- Saved entries -
Start of Block

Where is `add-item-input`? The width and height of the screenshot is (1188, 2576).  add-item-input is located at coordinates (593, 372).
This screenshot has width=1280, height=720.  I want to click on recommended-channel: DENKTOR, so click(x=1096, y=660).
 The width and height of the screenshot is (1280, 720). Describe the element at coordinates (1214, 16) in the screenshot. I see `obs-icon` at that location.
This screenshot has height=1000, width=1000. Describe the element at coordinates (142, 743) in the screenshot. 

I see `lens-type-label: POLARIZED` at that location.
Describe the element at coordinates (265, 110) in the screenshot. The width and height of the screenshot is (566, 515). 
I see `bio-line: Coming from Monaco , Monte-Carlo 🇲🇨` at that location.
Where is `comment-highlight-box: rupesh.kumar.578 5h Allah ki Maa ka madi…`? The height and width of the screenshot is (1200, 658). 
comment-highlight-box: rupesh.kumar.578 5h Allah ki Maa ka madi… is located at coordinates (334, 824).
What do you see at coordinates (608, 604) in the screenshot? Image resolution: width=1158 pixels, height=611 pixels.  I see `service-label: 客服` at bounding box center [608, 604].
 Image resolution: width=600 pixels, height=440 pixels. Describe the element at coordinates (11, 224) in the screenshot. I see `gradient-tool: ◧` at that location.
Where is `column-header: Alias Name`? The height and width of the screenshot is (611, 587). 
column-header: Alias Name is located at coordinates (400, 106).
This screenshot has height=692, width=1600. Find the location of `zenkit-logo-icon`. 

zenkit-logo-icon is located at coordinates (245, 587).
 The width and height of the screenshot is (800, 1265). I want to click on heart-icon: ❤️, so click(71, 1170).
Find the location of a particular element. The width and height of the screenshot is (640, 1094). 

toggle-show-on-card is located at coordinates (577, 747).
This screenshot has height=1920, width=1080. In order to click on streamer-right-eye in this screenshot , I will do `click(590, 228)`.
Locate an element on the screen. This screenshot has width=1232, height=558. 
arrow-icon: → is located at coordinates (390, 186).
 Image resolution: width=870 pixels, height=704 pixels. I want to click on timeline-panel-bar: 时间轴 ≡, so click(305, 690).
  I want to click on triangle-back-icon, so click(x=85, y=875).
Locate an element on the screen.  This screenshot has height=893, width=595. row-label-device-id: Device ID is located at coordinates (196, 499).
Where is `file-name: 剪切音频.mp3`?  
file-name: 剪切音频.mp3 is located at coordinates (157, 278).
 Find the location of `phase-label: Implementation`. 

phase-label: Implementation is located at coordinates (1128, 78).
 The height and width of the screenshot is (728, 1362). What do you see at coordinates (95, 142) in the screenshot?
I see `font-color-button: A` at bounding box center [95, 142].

End of Block

- Exercise brief -
Copy out every line of the listing above exactly as it appears, without any changes.

- Exercise output -
Where is `add-item-input`? The width and height of the screenshot is (1188, 2576).  add-item-input is located at coordinates (593, 372).
This screenshot has width=1280, height=720.  I want to click on recommended-channel: DENKTOR, so click(x=1096, y=660).
 The width and height of the screenshot is (1280, 720). Describe the element at coordinates (1214, 16) in the screenshot. I see `obs-icon` at that location.
This screenshot has height=1000, width=1000. Describe the element at coordinates (142, 743) in the screenshot. 

I see `lens-type-label: POLARIZED` at that location.
Describe the element at coordinates (265, 110) in the screenshot. The width and height of the screenshot is (566, 515). 
I see `bio-line: Coming from Monaco , Monte-Carlo 🇲🇨` at that location.
Where is `comment-highlight-box: rupesh.kumar.578 5h Allah ki Maa ka madi…`? The height and width of the screenshot is (1200, 658). 
comment-highlight-box: rupesh.kumar.578 5h Allah ki Maa ka madi… is located at coordinates (334, 824).
What do you see at coordinates (608, 604) in the screenshot? Image resolution: width=1158 pixels, height=611 pixels.  I see `service-label: 客服` at bounding box center [608, 604].
 Image resolution: width=600 pixels, height=440 pixels. Describe the element at coordinates (11, 224) in the screenshot. I see `gradient-tool: ◧` at that location.
Where is `column-header: Alias Name`? The height and width of the screenshot is (611, 587). 
column-header: Alias Name is located at coordinates (400, 106).
This screenshot has height=692, width=1600. Find the location of `zenkit-logo-icon`. 

zenkit-logo-icon is located at coordinates (245, 587).
 The width and height of the screenshot is (800, 1265). I want to click on heart-icon: ❤️, so click(71, 1170).
Find the location of a particular element. The width and height of the screenshot is (640, 1094). 

toggle-show-on-card is located at coordinates (577, 747).
This screenshot has height=1920, width=1080. In order to click on streamer-right-eye in this screenshot , I will do `click(590, 228)`.
Locate an element on the screen. This screenshot has width=1232, height=558. 
arrow-icon: → is located at coordinates (390, 186).
 Image resolution: width=870 pixels, height=704 pixels. I want to click on timeline-panel-bar: 时间轴 ≡, so click(305, 690).
  I want to click on triangle-back-icon, so click(x=85, y=875).
Locate an element on the screen.  This screenshot has height=893, width=595. row-label-device-id: Device ID is located at coordinates (196, 499).
Where is `file-name: 剪切音频.mp3`?  
file-name: 剪切音频.mp3 is located at coordinates (157, 278).
 Find the location of `phase-label: Implementation`. 

phase-label: Implementation is located at coordinates (1128, 78).
 The height and width of the screenshot is (728, 1362). What do you see at coordinates (95, 142) in the screenshot?
I see `font-color-button: A` at bounding box center [95, 142].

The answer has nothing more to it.